Bukan Hidup Namanya
Perumpamaan sapi perah yang dicucuk
hidungnya dan siap untuk disembelih. Perumpamaan memanjat pohon mangga dengan
susah payah demi mangga yang tak ada. Laksana kami. Awalnya aku ragu untuk
menggoreskan kisah ini, tapi sekelebat wajah anak cucuku muncul dalam
imajinasi. Aku harus punya banyak cerita untuk mereka nanti. Nak, Cu.
. .kuperkenalkan pada kalian Hukum Hess, hukum yang memperlakukan kami
semena-mena bak seekor sapi dan pemanjat pohon mangga. Kumulai kisah haru ini
dari seekor sapi.
Seekor binatang yang tak tahu
apa-apa ini tiba-tiba sering muncul dalam percakapan kami. Sedang sarapan pagi
dengan menu “istimewa” nasi keras campur mie hambar berhias telur mata sapi
tegang. Lontong gulai bumbu air laut campur telur basi. Maupun bubur kacang
padi rasa air, sapi tetap menjadi trending
topic. Laksana sapi perah, kami juga akan
divorsir belajar dari jam 8 pagi hingga 6 sore nanti.

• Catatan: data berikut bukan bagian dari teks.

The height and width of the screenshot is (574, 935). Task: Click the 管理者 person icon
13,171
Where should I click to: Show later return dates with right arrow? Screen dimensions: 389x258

Namun, setidaknya sapi perah lebih
beruntung. Hidungnya tidak dicucuk untuk menuruti puluhan tuan yang berjalan
beda arah tujuan. Sedang otak kami digiring kesana kemari menuruti isi kepala
dosen yang beraneka ragam. Bertolak belakang, malah beberapa menyodorkan
masalah tanpa solusi. Kamipun tersesat dan tak tahu arah jalan pulang. Tapi
bukan butiran debu. Kami hanya menunggu untuk tersesat ke jalan yang benar?Bisakah?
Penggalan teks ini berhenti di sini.